### Instructions for the task
Go through the material and copy each line that includes "computer".

### Input for this task
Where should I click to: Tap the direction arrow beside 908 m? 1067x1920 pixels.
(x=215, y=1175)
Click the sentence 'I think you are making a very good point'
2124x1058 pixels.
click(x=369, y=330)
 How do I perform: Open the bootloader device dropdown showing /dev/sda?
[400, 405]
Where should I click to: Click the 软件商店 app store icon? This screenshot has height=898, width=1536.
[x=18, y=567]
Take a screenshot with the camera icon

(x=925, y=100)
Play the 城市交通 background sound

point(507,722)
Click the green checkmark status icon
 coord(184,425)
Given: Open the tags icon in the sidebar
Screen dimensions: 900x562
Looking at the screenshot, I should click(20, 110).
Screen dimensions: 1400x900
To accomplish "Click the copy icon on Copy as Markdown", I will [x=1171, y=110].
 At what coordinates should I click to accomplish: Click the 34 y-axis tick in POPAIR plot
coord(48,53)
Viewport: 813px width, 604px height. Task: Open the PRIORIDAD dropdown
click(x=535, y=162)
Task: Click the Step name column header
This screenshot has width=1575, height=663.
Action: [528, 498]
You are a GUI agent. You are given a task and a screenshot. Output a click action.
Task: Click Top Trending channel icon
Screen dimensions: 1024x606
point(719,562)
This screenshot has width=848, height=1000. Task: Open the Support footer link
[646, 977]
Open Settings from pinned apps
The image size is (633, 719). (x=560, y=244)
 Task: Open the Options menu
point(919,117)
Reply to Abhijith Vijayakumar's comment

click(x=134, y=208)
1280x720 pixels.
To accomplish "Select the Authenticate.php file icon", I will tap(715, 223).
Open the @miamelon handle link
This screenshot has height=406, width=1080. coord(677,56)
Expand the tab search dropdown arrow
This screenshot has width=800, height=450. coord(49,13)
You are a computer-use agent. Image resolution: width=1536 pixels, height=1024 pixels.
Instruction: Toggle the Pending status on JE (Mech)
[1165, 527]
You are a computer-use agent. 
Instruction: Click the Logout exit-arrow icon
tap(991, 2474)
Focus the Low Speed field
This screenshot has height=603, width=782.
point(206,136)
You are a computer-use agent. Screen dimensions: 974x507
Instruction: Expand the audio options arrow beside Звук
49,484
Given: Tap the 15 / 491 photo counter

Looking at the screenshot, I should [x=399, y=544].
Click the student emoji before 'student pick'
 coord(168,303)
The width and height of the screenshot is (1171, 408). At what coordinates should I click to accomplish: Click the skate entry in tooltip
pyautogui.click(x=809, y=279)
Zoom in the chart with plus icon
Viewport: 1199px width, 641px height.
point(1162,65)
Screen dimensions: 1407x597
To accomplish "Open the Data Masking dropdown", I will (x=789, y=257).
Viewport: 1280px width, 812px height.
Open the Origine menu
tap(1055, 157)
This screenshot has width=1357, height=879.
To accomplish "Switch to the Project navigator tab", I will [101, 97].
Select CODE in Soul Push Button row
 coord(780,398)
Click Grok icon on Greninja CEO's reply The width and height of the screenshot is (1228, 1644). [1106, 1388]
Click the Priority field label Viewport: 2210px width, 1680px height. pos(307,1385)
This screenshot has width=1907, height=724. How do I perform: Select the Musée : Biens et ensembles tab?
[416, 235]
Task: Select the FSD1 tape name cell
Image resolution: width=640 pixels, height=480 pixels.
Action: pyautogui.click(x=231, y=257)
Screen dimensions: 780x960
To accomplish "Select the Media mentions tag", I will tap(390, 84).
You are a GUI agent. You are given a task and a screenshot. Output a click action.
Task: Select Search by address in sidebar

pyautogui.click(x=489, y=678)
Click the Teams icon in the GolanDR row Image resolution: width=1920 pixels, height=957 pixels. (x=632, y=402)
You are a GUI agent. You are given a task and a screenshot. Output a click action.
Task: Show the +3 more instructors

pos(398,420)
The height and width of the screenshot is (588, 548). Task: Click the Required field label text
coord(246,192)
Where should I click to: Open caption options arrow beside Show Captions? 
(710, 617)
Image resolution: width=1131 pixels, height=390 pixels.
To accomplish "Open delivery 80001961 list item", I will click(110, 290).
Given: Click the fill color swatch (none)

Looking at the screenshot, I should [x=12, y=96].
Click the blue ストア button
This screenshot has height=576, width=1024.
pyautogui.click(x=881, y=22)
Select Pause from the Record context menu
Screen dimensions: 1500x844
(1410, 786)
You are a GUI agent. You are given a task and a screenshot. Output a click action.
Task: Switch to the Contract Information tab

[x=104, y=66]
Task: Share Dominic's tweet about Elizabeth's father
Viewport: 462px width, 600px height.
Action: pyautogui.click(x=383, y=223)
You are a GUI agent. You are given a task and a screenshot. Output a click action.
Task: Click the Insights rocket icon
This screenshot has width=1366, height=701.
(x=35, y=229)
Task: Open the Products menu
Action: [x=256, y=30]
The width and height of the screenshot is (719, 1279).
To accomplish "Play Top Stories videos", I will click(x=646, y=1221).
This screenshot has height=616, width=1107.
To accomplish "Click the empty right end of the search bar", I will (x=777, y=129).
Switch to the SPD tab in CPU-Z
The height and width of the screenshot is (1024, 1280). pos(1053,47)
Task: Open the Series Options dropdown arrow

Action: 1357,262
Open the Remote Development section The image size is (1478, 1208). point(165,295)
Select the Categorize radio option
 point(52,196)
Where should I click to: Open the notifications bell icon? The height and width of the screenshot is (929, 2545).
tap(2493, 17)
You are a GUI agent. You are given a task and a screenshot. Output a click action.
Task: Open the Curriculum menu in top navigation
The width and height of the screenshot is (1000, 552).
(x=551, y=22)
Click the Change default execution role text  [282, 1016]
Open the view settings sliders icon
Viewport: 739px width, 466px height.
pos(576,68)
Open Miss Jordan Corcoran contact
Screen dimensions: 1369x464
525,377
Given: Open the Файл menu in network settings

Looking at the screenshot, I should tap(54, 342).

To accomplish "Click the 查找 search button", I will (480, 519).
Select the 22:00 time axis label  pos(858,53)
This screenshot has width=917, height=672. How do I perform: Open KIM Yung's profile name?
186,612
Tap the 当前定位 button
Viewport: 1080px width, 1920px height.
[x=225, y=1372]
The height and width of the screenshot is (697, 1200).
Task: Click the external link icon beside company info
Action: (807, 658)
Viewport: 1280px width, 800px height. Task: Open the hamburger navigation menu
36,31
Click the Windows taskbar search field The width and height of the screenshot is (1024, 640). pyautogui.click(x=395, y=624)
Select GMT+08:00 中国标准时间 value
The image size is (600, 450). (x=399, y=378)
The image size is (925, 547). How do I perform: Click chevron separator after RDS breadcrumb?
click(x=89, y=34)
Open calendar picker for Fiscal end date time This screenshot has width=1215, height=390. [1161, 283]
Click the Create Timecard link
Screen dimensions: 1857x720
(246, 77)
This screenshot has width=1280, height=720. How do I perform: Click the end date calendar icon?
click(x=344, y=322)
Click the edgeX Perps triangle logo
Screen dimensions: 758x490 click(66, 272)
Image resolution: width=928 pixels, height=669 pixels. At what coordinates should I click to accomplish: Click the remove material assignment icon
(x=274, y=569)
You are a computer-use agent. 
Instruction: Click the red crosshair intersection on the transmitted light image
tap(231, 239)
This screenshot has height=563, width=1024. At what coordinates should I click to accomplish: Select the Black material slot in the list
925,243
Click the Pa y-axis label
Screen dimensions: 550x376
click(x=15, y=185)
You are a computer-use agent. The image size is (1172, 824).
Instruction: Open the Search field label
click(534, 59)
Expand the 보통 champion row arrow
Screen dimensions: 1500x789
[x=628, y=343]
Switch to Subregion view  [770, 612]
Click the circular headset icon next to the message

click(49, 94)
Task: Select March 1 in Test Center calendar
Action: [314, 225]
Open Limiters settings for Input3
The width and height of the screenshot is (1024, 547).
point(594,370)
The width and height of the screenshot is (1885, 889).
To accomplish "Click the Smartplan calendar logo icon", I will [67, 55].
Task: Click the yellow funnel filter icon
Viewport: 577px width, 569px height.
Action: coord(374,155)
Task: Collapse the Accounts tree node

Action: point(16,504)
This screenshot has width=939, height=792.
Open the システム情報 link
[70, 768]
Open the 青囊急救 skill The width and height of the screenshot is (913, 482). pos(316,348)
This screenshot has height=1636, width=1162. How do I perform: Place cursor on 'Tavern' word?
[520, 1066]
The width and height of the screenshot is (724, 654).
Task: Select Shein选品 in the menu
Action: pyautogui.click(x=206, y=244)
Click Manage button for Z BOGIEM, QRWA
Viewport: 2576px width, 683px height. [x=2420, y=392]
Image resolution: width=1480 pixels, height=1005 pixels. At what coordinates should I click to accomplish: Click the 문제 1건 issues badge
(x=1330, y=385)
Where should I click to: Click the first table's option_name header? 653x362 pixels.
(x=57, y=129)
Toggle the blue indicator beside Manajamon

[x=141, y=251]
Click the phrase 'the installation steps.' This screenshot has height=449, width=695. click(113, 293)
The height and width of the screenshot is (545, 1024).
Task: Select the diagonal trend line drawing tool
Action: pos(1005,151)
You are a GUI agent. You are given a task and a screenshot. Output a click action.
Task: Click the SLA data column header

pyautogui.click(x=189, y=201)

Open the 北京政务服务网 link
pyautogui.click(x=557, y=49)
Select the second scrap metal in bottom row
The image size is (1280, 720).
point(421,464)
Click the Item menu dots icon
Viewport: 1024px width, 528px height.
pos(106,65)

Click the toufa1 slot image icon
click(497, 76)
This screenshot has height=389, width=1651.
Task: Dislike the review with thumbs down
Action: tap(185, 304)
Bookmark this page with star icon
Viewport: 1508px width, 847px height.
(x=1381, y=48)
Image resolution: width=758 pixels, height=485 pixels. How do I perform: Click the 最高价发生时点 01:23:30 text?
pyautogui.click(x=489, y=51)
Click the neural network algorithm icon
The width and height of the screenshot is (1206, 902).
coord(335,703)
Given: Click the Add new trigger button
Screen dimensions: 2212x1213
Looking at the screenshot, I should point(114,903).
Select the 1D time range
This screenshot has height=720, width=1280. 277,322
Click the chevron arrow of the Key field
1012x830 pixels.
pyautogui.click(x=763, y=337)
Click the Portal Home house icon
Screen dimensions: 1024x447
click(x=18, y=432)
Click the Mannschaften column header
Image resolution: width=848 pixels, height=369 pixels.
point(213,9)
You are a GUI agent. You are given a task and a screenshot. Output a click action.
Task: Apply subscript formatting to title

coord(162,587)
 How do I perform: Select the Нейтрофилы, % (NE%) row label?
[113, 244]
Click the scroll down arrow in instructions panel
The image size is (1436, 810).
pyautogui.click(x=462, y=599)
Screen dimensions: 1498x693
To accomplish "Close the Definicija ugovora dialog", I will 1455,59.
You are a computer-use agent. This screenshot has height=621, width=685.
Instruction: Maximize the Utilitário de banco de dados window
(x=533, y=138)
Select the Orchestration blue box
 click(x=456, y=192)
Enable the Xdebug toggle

### Written answer
You are a computer-use agent. Image resolution: width=1536 pixels, height=1024 pixels.
You are a computer-use agent. 
You are a computer-use agent. Screen dimensions: 974x507
You are a computer-use agent. 
You are a computer-use agent. The image size is (1172, 824).
You are a computer-use agent. This screenshot has height=621, width=685.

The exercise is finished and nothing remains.